Montecarlo è una città complicata. Vuoi perché in pochi sanno che si scriva Monte Carlo, vuoi perché José Mourinho un giorno è riuscito in una sola frase a condensare tanti di quei pensieri che alla fine non ci si rende più conto in quale luogo è sito il Principato di Monaco. Per rendere le cose più semplici può arrivare Kevin Prince Boateng, destinato ad essere il secondo principe della ridente cittadina, dove oltre alle luci notturne sfrecciano sulle strade cittadine anche le Formula Uno, fortunatamente soltanto per tre giorni all'anno.

L'affare si farà, sono in tanti a giurarlo sul sacro libro del calciomercato.

Sono pronte a metterci la mano sul fuoco Gazzetta dello Sport e Goal.com, entrambe fiduciose sul fatto che Boateng possa lasciare il Milan già durante quest'estate. I motivi sono scritti nelle pagine della storia rossonera, la stessa che rinnega il numero dieci al giocatore ghanese e la stessa che ripudia quei giocatori che non riescono a trovare un accordo per il rinnovo del contratto in scadenza il successivo anno.

Questa mattina è partito in vacanza a Montecarlo il factotum del Milan, un certo Adriano Galliani, pronto a tessere la propria tela che prevede un ritorno economico di svariati milioni di euro.

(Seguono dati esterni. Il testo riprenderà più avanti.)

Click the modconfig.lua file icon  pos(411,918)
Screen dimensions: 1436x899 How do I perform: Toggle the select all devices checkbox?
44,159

L'estate pronta ad iniziare è quella perfetta per una vacanza a Monaco, destinazione fatale di tanti club e calciatori di fama internazionale, culla d'oro per soggetti in cerca di pepite sostanziose da sfruttare in altre operazioni di mercato.

Il prezzo di Boateng si aggira intorno ai quindici/sedici milioni di euro. A tanto ammonta l'affare di Monaco per le casse del Milan, soldi che dovranno essere da subito reinvestiti nel mercato in entrata, quello che dovrebbe portare in dote un regalo speciale per tutti i tifosi rossoneri, Carlos Tevez. Galliani ha in mente un piano, l'ultimo per ribaltare nuovamente le certezze della Juve, convinta di aver definitivamente staccato il Milan nella corsa per l'Apache. Lo confermiamo, Montecarlo è davvero una città complicata.